The study of how people acquire expertise is one of the cornerstones of FSU’s program, which got a kickstart in 1992, when researcher, author, and “expert on experts” Anders Ericsson arrived in Tallahassee. Ericsson’s research had found that experts are made, not born, and that expertise is acquired through “deliberate practice,” or good, old-fashioned hard work, consistently applied.
Ericsson’s hiring as the Conradi Eminent Scholar Chair, the College of Arts and Sciences’ first endowed chair, was followed by the subsequent hires of Neil Charness, Rolf Zwaan and Mark Carrier, each of whom shared his interest in studying the acquisition of expertise.
“Cognitive psychology was seen as an area that was growing in importance. We were hired to establish a specialty in expertise research,” said Charness, now the William G. Chase Professor of Psychology and director of FSU’s Institute for Successful Longevity.
In the mid-1990s, FSU’s psychology department consisted of three main groups — clinical, physiological (neuroscience), and cognitive and behavioral science, or CBS. The Cognitive Psychology Program formed from within the CBS group and charged ahead on expertise research.
“Cognitive psychology is the scientific study of mental processes — how we learn, think, reason and remember,” said Walter Boot, the program’s director. “It’s concerned with uncovering the rules of the brain when it comes to thinking — the fundamental mechanisms of how the brain processes information — but also how an understanding of how we think can be applied to solve practical problems.”
From its beginnings, CPP has been geared toward providing independent research opportunities for doctoral students.

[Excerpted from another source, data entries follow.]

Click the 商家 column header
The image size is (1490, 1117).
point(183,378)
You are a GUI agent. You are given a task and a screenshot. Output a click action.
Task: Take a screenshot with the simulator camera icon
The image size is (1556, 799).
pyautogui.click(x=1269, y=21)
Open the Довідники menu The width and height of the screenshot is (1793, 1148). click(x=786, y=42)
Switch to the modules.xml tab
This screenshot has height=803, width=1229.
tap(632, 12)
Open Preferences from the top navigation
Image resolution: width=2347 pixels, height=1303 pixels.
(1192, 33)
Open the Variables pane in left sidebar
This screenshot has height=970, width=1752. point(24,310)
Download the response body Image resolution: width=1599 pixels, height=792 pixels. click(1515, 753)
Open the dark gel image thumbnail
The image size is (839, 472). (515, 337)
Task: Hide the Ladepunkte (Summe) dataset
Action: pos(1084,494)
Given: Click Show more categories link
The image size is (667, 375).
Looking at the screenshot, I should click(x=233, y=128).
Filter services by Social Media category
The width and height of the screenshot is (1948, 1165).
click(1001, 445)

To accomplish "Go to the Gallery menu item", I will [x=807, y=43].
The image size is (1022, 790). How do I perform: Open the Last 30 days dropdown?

The program currently includes 10 faculty members and 16 Ph.D. students.
“We provide great hands-on experience to our students,” said Boot, who joined the faculty in 2008 and whose research focuses on how to design technology to enhance the well-being and independence of older adults. “Our graduate program is apprenticeship-oriented. Students are conducting their own experiments and collecting data.”
That focus on mentorship and the chance to work with Ericsson himself brought Kyle Harwell to FSU in 2015.
Ericsson — author of nearly 300 publications, co-author of “Peak: Secrets from the New Science of Expertise,” and adviser to coaches, corporate executives, and organizations from Cirque du Soleil to Google to the CIA — encouraged his students to propose their own research projects, like learning to juggle, to experience firsthand how expertise is acquired.
Harwell completed several such projects, including learning computer programming to do statistical analyses. He is currently attempting to learn to speak Mandarin.
“I started taking a serious look at the role practice plays in acquiring expertise earlier this year, and found it is taking 30 minutes to an hour a day to really learn a new skill,” Harwell said. “It’s more about doing regular small amounts of high-intensity practice.”
The Cognitive Psychology Program has evolved to include cutting-edge research into aging and cognition, conducted through the Institute for Successful Longevity and the Pepper Institute on Aging and Public Policy, and an emerging emphasis on cognitive neuroscience using the university’s MRI facilities and electroencephalogram, or EEG, technology to measure thinking, learning, memory and other brain functions.
“We’re a very collaborative and interdisciplinary program,” Boot said. “Our faculty members and graduate students collaborate not just with people from other areas within psychology, but with researchers at the medical school, Department of Sociology, Department of Computer Science, College of Education and College of Engineering. Some of the problems we want to solve are too big for one discipline.”
Ericsson, who died unexpectedly in June at age 72, left a legacy that endures in the projects begun under his mentorship, the program’s ongoing research into expertise, and the spirit of collaborative inquiry he fostered.
“Anders was always interested in expert performance in different areas,” Charness said. “He was incredibly devoted to understanding at a very deep level what made people highly expert performers.”